Gionee è un’azienda cinese produttrice di smartphone, fondata nel 2002, che nel tempo ha conquistato una buona fetta del mercato asiatico. Nel 2012 aveva un market share del 4,7% nella sola Cina, che si traduce in decine e decine di milioni di unità vendute. Ha avuto un discreto successo anche in Italia, con diversi modelli venduti su Amazon a prezzi molto concorrenziali, per non dire stracciati.
La gestione finanziaria a un certo punto è diventata molto “allegra”, con il fondatore Liu Lirong accusato nel 2018 di aver sperperato più di 144 milioni di dollari in scommesse e nei casinò. Nel dicembre dello stesso anno la compagnia ha dichiarato bancarotta. Ora, nel periodo che va da quella data a fino a ottobre 2019, è stato appurato che Gionee ha infettato 20 milioni di propri smartphone con un malware contenuto in un aggiornamento dell’app Story Lockscreen.
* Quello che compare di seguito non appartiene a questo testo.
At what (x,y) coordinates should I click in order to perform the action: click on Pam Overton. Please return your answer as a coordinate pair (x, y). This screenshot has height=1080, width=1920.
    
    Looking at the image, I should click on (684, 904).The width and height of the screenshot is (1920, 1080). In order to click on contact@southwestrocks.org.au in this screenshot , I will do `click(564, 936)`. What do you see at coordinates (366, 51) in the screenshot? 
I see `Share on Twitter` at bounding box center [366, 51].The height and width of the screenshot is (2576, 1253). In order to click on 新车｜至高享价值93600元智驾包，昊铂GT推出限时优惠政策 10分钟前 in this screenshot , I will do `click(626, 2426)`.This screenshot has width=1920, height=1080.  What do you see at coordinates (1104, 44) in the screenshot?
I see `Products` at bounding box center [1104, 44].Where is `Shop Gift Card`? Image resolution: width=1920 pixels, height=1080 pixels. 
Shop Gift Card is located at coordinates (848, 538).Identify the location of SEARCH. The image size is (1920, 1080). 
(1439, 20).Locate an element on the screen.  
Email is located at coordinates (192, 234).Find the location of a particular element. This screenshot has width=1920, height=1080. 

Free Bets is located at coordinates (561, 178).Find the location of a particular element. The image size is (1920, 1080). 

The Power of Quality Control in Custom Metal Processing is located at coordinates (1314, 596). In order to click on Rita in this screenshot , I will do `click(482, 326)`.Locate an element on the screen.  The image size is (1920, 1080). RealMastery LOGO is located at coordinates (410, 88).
Gli smartphone uscivano dalla fabbrica puliti, ma nel momento in cui gli utenti effettuavano gli aggiornamenti software, si ritrovavano un trojan basato su Dark Horse che mostrava contenuti pubblicitari non richiesti. Questa pratica ha permesso a Gionee di racimolare illegalmente circa 4,2 milioni di dollari. Un tribunale cinese ha condannato quattro manager di una delle sussidiarie di Gionee, la Shenzhen Zhipu Technology, a pene variabili fra 3 e 3,5 anni di carcere e a multe di circa 30.000 dollari. Precisiamo che l’attuale detentore su licenza del marchio Gionee, l’indiano Jaina Group, non ha nulla a che fare con la vicenda.
Quella degli smartphone infettati da malware in modo consapevole dai produttori non è una novità, anche se potrebbe essere visto come un problema meno rilevante rispetto alla quantità e pericolosità di certe app circolanti sul Play Store di Google. È però un comportamento molto più riprovevole, perché nasce dalla volontà di interi consigli di amministrazione e non da un singolo sviluppatore poco onesto.